I assume we don't want to use extra storage.
So one way is this: Go over the matrix and mark the first row with a 1
and the first column with a 1 for each 1 you find. Because row and
column 1 are used for temporary storage in this manner, you must first
remember whether they contained a 1, then go ahead. With row and
column 1 holding the necessary marks, you can fill in all the rows and
columns except them.

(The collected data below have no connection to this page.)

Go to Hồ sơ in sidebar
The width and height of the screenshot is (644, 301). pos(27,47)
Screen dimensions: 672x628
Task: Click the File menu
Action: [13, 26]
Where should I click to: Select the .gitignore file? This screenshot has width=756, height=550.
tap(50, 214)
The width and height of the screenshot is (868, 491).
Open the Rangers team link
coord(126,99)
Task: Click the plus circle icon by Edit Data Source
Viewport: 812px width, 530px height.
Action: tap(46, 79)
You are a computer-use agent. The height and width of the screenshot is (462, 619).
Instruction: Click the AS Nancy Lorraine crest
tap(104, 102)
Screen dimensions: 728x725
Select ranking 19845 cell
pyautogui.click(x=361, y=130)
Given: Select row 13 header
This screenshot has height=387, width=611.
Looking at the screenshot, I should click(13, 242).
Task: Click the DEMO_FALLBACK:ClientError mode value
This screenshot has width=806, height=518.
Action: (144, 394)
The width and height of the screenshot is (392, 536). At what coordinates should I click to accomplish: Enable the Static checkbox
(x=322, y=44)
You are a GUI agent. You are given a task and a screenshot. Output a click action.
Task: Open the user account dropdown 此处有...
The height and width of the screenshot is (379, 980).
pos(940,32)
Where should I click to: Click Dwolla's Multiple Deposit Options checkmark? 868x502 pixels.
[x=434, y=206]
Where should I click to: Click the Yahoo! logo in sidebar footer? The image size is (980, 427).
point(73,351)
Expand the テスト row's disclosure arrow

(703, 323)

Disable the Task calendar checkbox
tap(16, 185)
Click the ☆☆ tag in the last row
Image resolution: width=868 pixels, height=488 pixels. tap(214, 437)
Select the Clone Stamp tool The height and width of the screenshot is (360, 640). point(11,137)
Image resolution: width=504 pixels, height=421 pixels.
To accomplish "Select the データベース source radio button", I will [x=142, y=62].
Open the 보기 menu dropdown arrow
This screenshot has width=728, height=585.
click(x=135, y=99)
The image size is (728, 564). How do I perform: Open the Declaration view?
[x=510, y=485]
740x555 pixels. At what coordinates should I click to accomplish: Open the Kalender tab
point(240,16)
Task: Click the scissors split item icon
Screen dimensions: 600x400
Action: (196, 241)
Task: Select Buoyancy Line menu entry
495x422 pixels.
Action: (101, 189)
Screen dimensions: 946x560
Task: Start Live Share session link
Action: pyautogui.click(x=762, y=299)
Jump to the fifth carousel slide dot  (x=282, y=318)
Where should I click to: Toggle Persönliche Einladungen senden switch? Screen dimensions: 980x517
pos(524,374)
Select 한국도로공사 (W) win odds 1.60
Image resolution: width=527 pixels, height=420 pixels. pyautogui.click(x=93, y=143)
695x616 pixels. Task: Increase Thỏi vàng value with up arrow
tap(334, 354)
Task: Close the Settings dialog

Finally you can fill in row and column 1 by
checking the saved values. It will look something like this.
row0has1 = 0;
for (j = 0; j < n; j++) if (M(0,j)) { row0has1 = 1; break; }
col0has1 = 0;
for (i = 0; i < n; i++) if (M(i,0)) { col0has1 = 1; break; }
for (i = 1; i < m; i++)
for (j = 1; j < n; j++)
if (M(i,j)) M(i,0) = M(0,j) = 1;
for (i = 1; i < m; i++)
for (j = 1; j < n; j++)
if (M(i,0) || M(0,j)) M(i, j) = 1;
if (row0has1)
for (j = 0; j < n; j++) M(0,j) = 1;
if (col0has1)
for (i = 0; i < n; i++) M(i,0) = 1;
Maybe there's a slicker way, but this is O(mn)
On Sep 26, 9:46 pm, Ankur Garg <[email protected]> wrote:
> Saw this question in one of the algo communities.
>
> Amazon telephonic interview question on Matrix
> Input is a matrix of size n x m of 0's and 1's. eg:
> 1 0 0 1
> 0 0 1 0
> 0 0 0 0
>
> If a location has 1; make all the elements of that row and column = 1. eg
> 1 1 1 1
> 1 1 1 1
> 1 0 1 1
>
> Solution should be with Time complexity = O(n*m) and space complexity = O(1)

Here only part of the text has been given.